=== What is being asked ===
State how many of the lines below contain the word "height", treating uppercase and lowercase as different. Reply with only the number.

(Items listed in a dataset)
******************************
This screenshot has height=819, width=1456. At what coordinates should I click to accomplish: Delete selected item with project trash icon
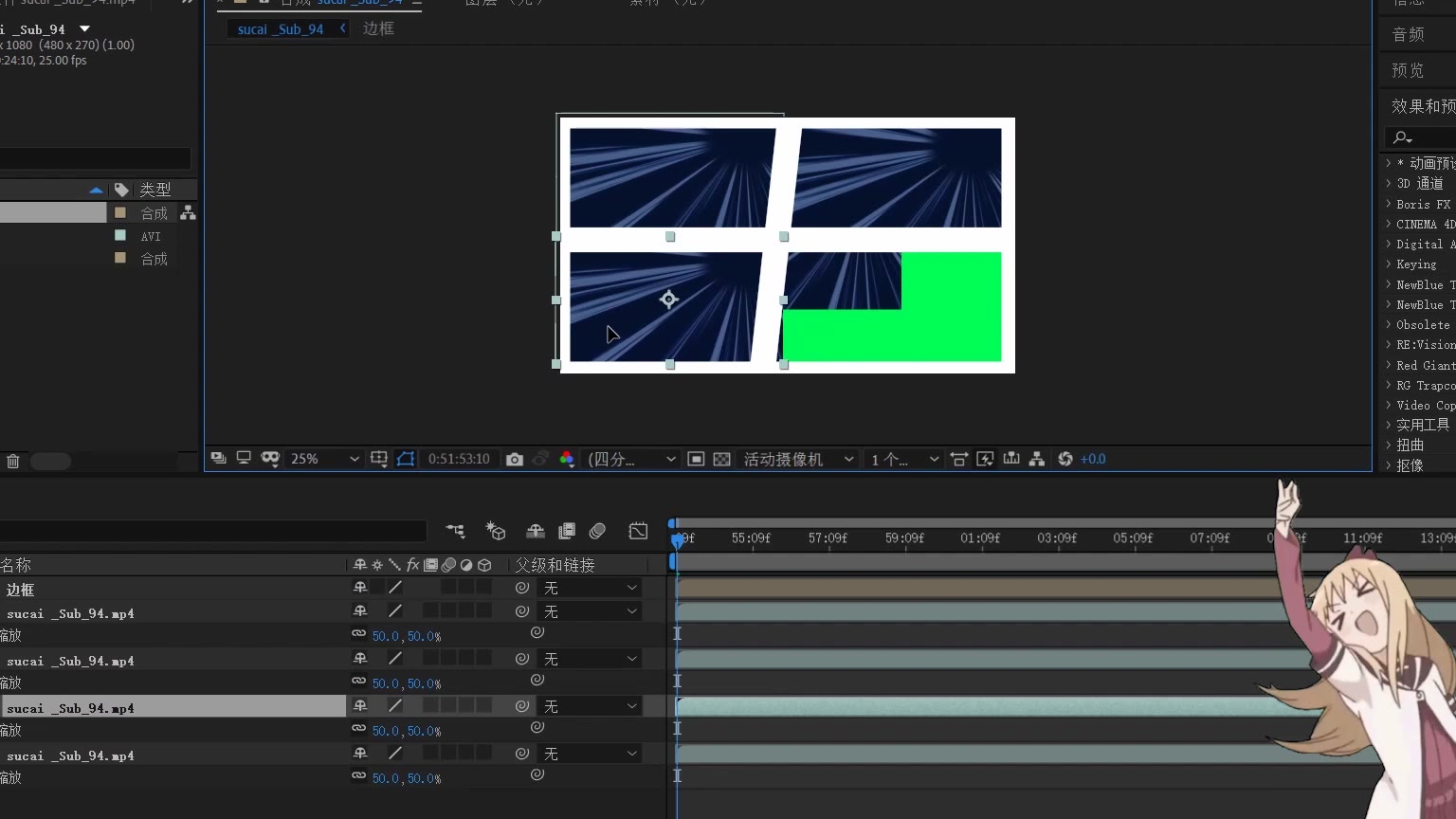(x=13, y=462)
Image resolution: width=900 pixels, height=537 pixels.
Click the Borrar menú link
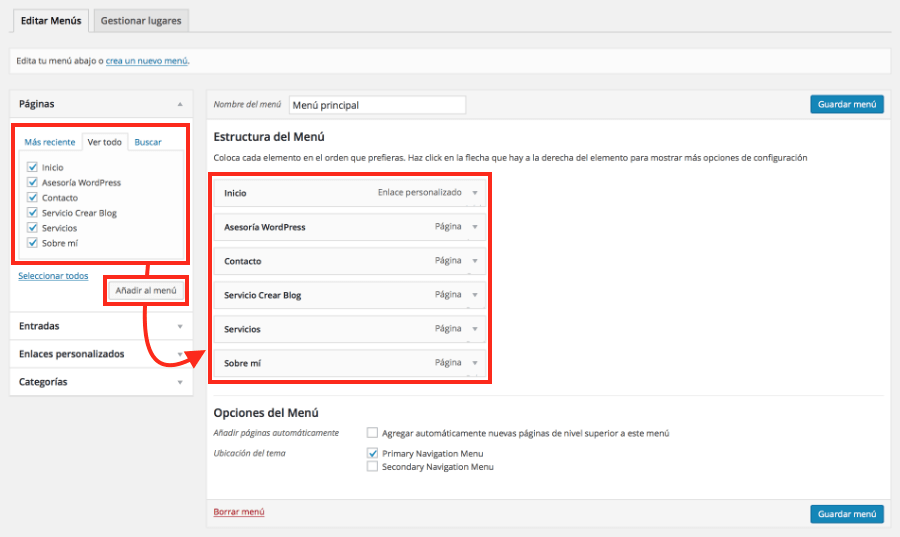click(x=239, y=512)
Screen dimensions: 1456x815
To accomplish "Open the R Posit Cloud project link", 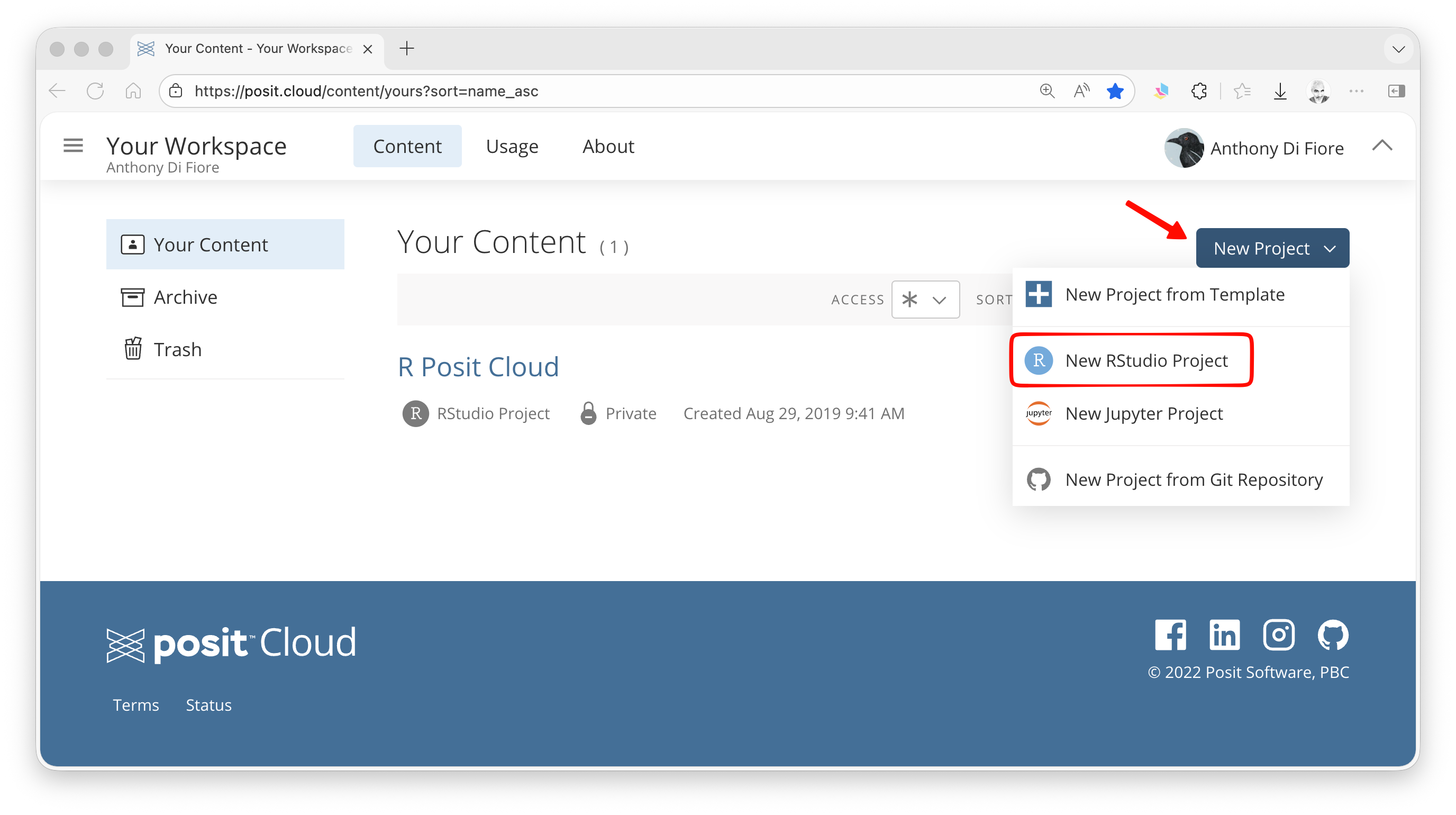I will point(478,367).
******************************
=== Finished task ===
2